Phenytoin (Dilantin, Phenytek)

Phenytoin may act in the motor cortex where it may inhibit the spread of seizure activity. Activity of the brainstem centers that are responsible for the tonic phase of grand mal seizures may be also inhibited.

The dose of phenytoin should be individualized. Administer a larger dose before the patient retires to bed if the dose cannot be divided equally.

Carbamazepine (Tegretol, Carbatrol, Epitol, Equetro)
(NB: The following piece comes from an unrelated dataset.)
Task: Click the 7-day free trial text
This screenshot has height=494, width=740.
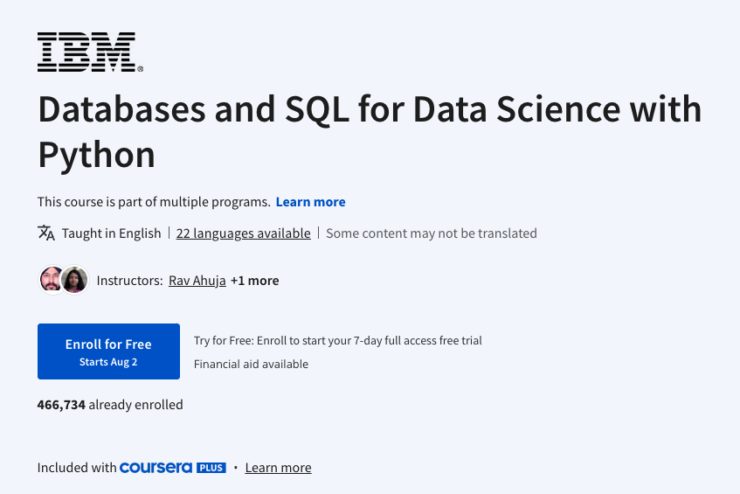Action: coord(338,341)
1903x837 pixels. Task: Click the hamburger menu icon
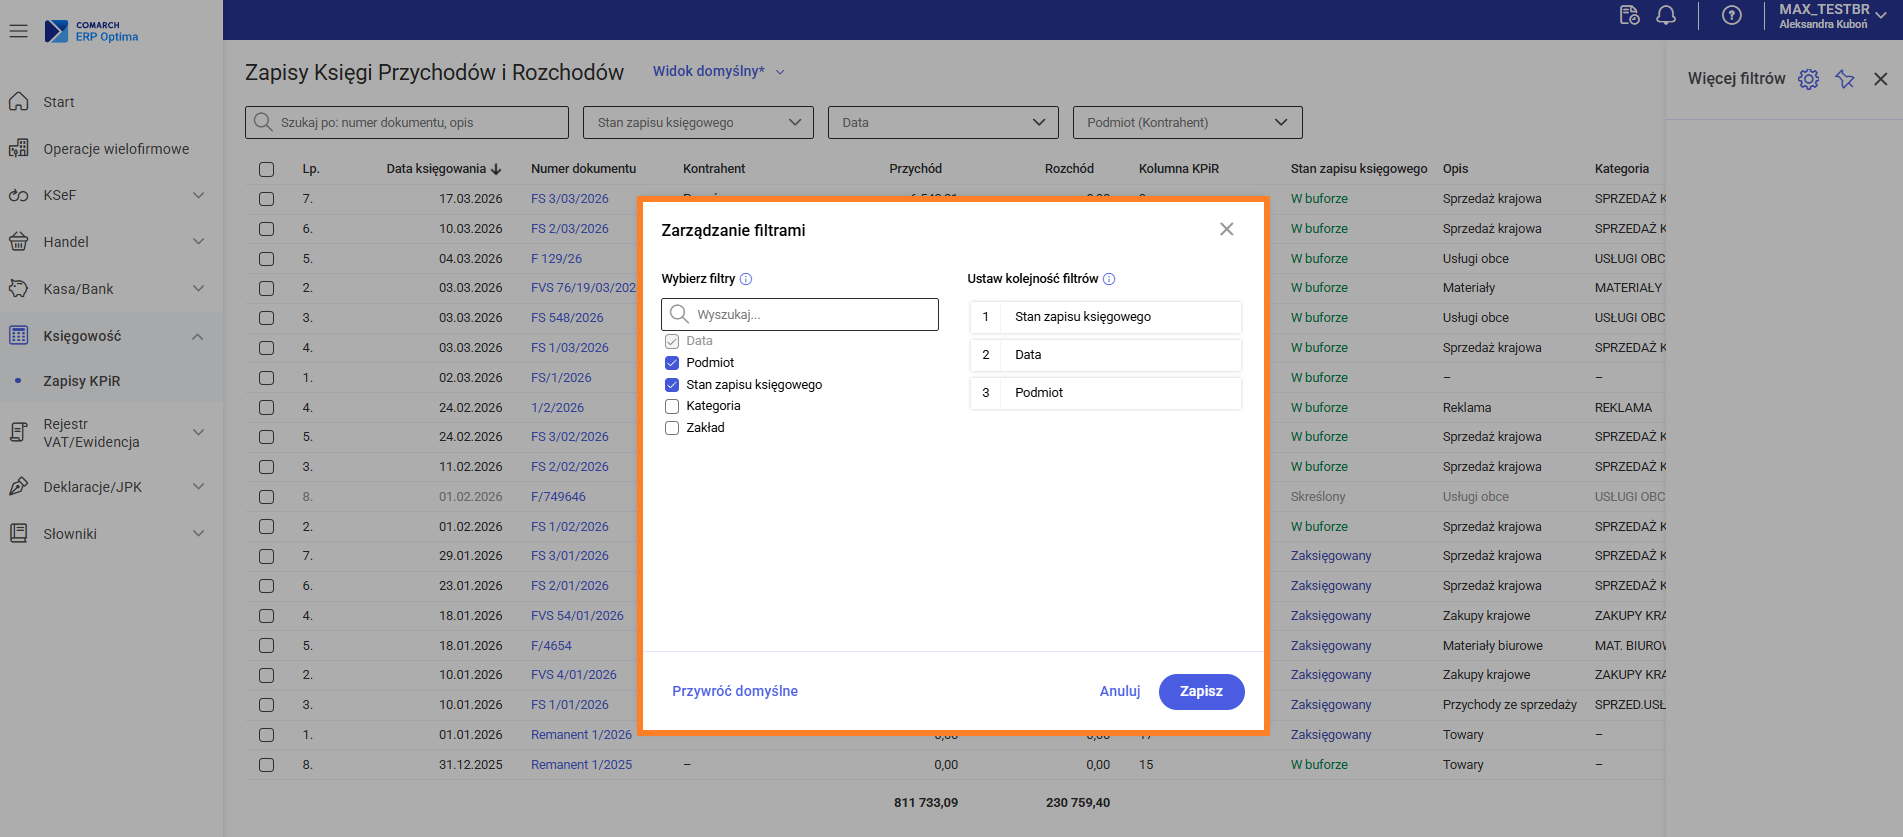coord(18,31)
Carbamazepine is used for the management of partial seizures. This drug blocks sodium channels and inhibits high-frequency repetitive firing. Carbamazepine also acts presynaptically to decrease synaptic transmission.

Phenobarbital

Phenobarbital is useful in the treatment of partial seizures and generalized tonic-clonic seizures. This agent enhances gamma-aminobutyric acid (GABA)-mediated inhibition and reduces glutamate-mediated excitation, thereby elevating the seizure threshold and limiting the spread of seizure activity.

Class Summary

Glucocorticoid drugs are used for the management of complications due to neurocysticercosis.

Dexamethasone (Baycadron, Maxidex, Ozurdex)

Dexamethasone is a concomitant medication used for the management of reactions to anticysticercal treatment in parenchymal, subarachnoid, or spinal cysts and in the presence of vasculitis, arachnoiditis, or encephalitis.

Class Summary

Diuretic (osmotic) drugs may reduce intracranial pressure and cerebral edema by creating an osmotic gradient across an intact blood-brain barrier. As water diffuses from the brain into the intravascular compartment, intracranial pressure decreases.

Mannitol (Osmitrol)

Mannitol may reduce subarachnoid space pressure by creating an osmotic gradient between the cerebrospinal fluid (CSF) in arachnoid space and the plasma. However, this agent is not indicated for long-term use.